== Problem A ==
Reproduce the stretch of the passage on digital espionage against the Tibetan community from "The Tibetan community has" through "domestically and internationally.", word for word.

== Extract to read ==
□ □ □

Tibetans were not the only targets. GhostNet infiltrated over a thousand computers in over one hundred countries around the world. The command and control servers used to operate the malware were traced back to China, and the targets all had a common connection: geopolitical interest to the People’s Republic of China (PRC). Exposing this network revealed to the world a dark truth that Tibetans had known for years: China uses targeted malware as a form of digital espionage to spy on its opponents.
The Tibetan community has been targeted by digital espionage for over 20 years by groups with ties to the PRC. These coordinated campaigns aim to infiltrate the communications and data of key people and organizations in the Tibetan community to disrupt and subvert the goals of the Tibet movement.
This type of spying violates rights to privacy, assembly, and free speech. Digital espionage is a form of transnational repression that extends the reach of authoritarian states beyond their borders to surveil, harass, and intimidate political dissidents and marginalized groups. By infiltrating digital communications and preemptively identifying dissent, the PRC aims to counteract any challenges to its authority, both domestically and internationally.
Digital espionage campaigns against the Tibetan movement have been widely documented by threat intelligence companies and research groups.2 Missing from these reports are the voices of the community and discussion of how decades of digital spying impact the movement.

□ □ □

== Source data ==
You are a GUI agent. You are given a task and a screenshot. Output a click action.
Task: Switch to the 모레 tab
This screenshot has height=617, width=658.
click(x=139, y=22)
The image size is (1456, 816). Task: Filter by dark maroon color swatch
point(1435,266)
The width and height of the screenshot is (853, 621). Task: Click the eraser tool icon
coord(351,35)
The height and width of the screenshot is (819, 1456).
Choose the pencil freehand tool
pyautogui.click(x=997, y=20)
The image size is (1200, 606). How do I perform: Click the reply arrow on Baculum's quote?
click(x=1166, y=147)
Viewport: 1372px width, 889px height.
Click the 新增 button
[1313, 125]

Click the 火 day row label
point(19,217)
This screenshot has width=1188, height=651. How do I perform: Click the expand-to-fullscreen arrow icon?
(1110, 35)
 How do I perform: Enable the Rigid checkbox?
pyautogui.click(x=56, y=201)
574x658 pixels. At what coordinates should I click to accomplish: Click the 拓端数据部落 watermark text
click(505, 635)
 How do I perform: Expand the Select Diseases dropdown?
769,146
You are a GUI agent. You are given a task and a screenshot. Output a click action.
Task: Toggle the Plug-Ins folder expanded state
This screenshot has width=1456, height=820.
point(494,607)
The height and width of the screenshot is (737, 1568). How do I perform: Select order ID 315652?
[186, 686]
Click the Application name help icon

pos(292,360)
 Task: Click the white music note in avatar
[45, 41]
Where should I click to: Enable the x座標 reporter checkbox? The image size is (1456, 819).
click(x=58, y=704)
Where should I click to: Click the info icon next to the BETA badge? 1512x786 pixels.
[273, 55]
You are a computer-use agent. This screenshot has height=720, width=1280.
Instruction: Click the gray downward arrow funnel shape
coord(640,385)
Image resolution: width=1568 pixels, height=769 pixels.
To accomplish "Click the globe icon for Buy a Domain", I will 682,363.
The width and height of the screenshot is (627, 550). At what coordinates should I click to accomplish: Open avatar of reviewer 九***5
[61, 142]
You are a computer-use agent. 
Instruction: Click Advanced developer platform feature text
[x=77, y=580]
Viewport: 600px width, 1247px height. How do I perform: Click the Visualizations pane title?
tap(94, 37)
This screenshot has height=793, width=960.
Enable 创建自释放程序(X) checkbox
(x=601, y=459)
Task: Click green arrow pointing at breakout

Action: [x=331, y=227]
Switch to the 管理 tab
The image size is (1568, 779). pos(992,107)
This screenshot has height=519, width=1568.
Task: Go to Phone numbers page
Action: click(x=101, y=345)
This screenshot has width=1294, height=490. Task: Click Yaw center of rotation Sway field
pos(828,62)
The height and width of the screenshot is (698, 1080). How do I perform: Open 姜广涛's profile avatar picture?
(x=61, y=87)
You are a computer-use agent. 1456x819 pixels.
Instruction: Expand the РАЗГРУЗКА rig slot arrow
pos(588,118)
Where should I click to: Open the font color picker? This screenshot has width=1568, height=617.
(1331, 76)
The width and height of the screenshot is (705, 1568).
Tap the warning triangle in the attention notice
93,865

□ □ □

== Problem B ==
Arrange the lines of the listing, from the line containing "Task: Click the white music note in avatar" through the end of the listing, as a Markdown table with the columns Row and Line, leaving out blank lines.

== Written answer A ==
The Tibetan community has been targeted by digital espionage for over 20 years by groups with ties to the PRC. These coordinated campaigns aim to infiltrate the communications and data of key people and organizations in the Tibetan community to disrupt and subvert the goals of the Tibet movement.
This type of spying violates rights to privacy, assembly, and free speech. Digital espionage is a form of transnational repression that extends the reach of authoritarian states beyond their borders to surveil, harass, and intimidate political dissidents and marginalized groups. By infiltrating digital communications and preemptively identifying dissent, the PRC aims to counteract any challenges to its authority, both domestically and internationally.

== Written answer B ==
| Row | Line |
|---|---|
| 1 |  Task: Click the white music note in avatar |
| 2 | [45, 41] |
| 3 | Where should I click to: Enable the x座標 reporter checkbox? The image size is (1456, 819). |
| 4 | click(x=58, y=704) |
| 5 | Where should I click to: Click the info icon next to the BETA badge? 1512x786 pixels. |
| 6 | [273, 55] |
| 7 | You are a computer-use agent. This screenshot has height=720, width=1280. |
| 8 | Instruction: Click the gray downward arrow funnel shape |
| 9 | coord(640,385) |
| 10 | Image resolution: width=1568 pixels, height=769 pixels. |
| 11 | To accomplish "Click the globe icon for Buy a Domain", I will 682,363. |
| 12 | The width and height of the screenshot is (627, 550). At what coordinates should I click to accomplish: Open avatar of reviewer 九***5 |
| 13 | [61, 142] |
| 14 | You are a computer-use agent.  |
| 15 | Instruction: Click Advanced developer platform feature text |
| 16 | [x=77, y=580] |
| 17 | Viewport: 600px width, 1247px height. How do I perform: Click the Visualizations pane title? |
| 18 | tap(94, 37) |
| 19 | This screenshot has height=793, width=960. |
| 20 | Enable 创建自释放程序(X) checkbox |
| 21 | (x=601, y=459) |
| 22 | Task: Click green arrow pointing at breakout |
| 23 | Action: [x=331, y=227] |
| 24 | Switch to the 管理 tab |
| 25 | The image size is (1568, 779). pos(992,107) |
| 26 | This screenshot has height=519, width=1568. |
| 27 | Task: Go to Phone numbers page |
| 28 | Action: click(x=101, y=345) |
| 29 | This screenshot has width=1294, height=490. Task: Click Yaw center of rotation Sway field |
| 30 | pos(828,62) |
| 31 | The height and width of the screenshot is (698, 1080). How do I perform: Open 姜广涛's profile avatar picture? |
| 32 | (x=61, y=87) |
| 33 | You are a computer-use agent. 1456x819 pixels. |
| 34 | Instruction: Expand the РАЗГРУЗКА rig slot arrow |
| 35 | pos(588,118) |
| 36 | Where should I click to: Open the font color picker? This screenshot has width=1568, height=617. |
| 37 | (1331, 76) |
| 38 | The width and height of the screenshot is (705, 1568). |
| 39 | Tap the warning triangle in the attention notice |
| 40 | 93,865 |